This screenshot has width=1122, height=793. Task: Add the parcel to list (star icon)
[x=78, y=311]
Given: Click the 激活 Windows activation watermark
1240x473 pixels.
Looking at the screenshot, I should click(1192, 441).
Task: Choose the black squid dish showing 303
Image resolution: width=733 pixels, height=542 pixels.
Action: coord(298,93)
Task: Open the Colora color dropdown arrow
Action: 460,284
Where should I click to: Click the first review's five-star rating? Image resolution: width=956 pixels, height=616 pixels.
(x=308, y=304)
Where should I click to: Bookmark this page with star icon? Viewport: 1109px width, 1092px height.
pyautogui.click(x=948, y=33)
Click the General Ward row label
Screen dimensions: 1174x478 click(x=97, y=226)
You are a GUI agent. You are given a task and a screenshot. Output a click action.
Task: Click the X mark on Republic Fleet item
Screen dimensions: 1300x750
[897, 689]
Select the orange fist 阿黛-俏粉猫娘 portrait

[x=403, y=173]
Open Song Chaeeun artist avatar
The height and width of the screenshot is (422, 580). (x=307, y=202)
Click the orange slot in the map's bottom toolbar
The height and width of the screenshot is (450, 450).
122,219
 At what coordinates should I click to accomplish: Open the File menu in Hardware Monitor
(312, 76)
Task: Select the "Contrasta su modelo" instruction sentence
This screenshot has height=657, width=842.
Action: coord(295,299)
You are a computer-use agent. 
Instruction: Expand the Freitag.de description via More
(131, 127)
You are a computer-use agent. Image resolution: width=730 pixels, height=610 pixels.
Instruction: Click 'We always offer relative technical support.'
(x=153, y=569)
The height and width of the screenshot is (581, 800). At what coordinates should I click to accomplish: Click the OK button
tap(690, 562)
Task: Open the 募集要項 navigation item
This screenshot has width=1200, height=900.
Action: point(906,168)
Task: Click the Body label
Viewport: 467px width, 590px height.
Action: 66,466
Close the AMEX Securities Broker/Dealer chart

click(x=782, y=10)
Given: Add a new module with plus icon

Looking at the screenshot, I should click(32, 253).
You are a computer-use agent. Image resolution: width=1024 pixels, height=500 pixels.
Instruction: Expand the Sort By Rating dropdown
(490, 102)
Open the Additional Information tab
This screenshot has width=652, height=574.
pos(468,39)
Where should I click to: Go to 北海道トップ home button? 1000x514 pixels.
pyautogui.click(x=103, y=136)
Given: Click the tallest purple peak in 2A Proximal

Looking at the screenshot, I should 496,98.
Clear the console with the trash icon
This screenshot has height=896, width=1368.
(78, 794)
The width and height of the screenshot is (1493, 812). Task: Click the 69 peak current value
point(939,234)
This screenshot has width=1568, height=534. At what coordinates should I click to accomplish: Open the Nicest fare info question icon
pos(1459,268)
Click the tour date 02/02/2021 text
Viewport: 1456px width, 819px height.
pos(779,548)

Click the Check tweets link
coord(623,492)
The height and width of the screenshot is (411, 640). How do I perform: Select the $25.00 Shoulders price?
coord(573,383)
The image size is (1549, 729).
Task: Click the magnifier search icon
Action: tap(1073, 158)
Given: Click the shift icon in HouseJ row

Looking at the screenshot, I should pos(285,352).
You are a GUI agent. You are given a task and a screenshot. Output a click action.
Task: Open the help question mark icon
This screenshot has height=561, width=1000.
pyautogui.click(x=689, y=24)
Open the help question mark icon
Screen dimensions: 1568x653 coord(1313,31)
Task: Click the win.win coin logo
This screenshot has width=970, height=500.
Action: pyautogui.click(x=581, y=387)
☆ ☆ ☆ ☆ ☆ ☆ ☆
* WHAT YOU ARE ASKED TO DO *
Your answer should be the full set of records, printed exactly.

* WRITTEN ANSWER *
This screenshot has width=1122, height=793. Task: Add the parcel to list (star icon)
[x=78, y=311]
Given: Click the 激活 Windows activation watermark
1240x473 pixels.
Looking at the screenshot, I should click(1192, 441).
Task: Choose the black squid dish showing 303
Image resolution: width=733 pixels, height=542 pixels.
Action: coord(298,93)
Task: Open the Colora color dropdown arrow
Action: 460,284
Where should I click to: Click the first review's five-star rating? Image resolution: width=956 pixels, height=616 pixels.
(x=308, y=304)
Where should I click to: Bookmark this page with star icon? Viewport: 1109px width, 1092px height.
pyautogui.click(x=948, y=33)
Click the General Ward row label
Screen dimensions: 1174x478 click(x=97, y=226)
You are a GUI agent. You are given a task and a screenshot. Output a click action.
Task: Click the X mark on Republic Fleet item
Screen dimensions: 1300x750
[897, 689]
Select the orange fist 阿黛-俏粉猫娘 portrait

[x=403, y=173]
Open Song Chaeeun artist avatar
The height and width of the screenshot is (422, 580). (x=307, y=202)
Click the orange slot in the map's bottom toolbar
The height and width of the screenshot is (450, 450).
122,219
 At what coordinates should I click to accomplish: Open the File menu in Hardware Monitor
(312, 76)
Task: Select the "Contrasta su modelo" instruction sentence
This screenshot has height=657, width=842.
Action: coord(295,299)
You are a computer-use agent. 
Instruction: Expand the Freitag.de description via More
(131, 127)
You are a computer-use agent. Image resolution: width=730 pixels, height=610 pixels.
Instruction: Click 'We always offer relative technical support.'
(x=153, y=569)
The height and width of the screenshot is (581, 800). At what coordinates should I click to accomplish: Click the OK button
tap(690, 562)
Task: Open the 募集要項 navigation item
This screenshot has width=1200, height=900.
Action: point(906,168)
Task: Click the Body label
Viewport: 467px width, 590px height.
Action: 66,466
Close the AMEX Securities Broker/Dealer chart

click(x=782, y=10)
Given: Add a new module with plus icon

Looking at the screenshot, I should click(32, 253).
You are a computer-use agent. Image resolution: width=1024 pixels, height=500 pixels.
Instruction: Expand the Sort By Rating dropdown
(490, 102)
Open the Additional Information tab
This screenshot has width=652, height=574.
pos(468,39)
Where should I click to: Go to 北海道トップ home button? 1000x514 pixels.
pyautogui.click(x=103, y=136)
Given: Click the tallest purple peak in 2A Proximal

Looking at the screenshot, I should 496,98.
Clear the console with the trash icon
This screenshot has height=896, width=1368.
(78, 794)
The width and height of the screenshot is (1493, 812). Task: Click the 69 peak current value
point(939,234)
This screenshot has width=1568, height=534. At what coordinates should I click to accomplish: Open the Nicest fare info question icon
pos(1459,268)
Click the tour date 02/02/2021 text
Viewport: 1456px width, 819px height.
pos(779,548)

Click the Check tweets link
coord(623,492)
The height and width of the screenshot is (411, 640). How do I perform: Select the $25.00 Shoulders price?
coord(573,383)
The image size is (1549, 729).
Task: Click the magnifier search icon
Action: tap(1073, 158)
Given: Click the shift icon in HouseJ row

Looking at the screenshot, I should pos(285,352).
You are a GUI agent. You are given a task and a screenshot. Output a click action.
Task: Open the help question mark icon
This screenshot has height=561, width=1000.
pyautogui.click(x=689, y=24)
Open the help question mark icon
Screen dimensions: 1568x653 coord(1313,31)
Task: Click the win.win coin logo
This screenshot has width=970, height=500.
Action: pyautogui.click(x=581, y=387)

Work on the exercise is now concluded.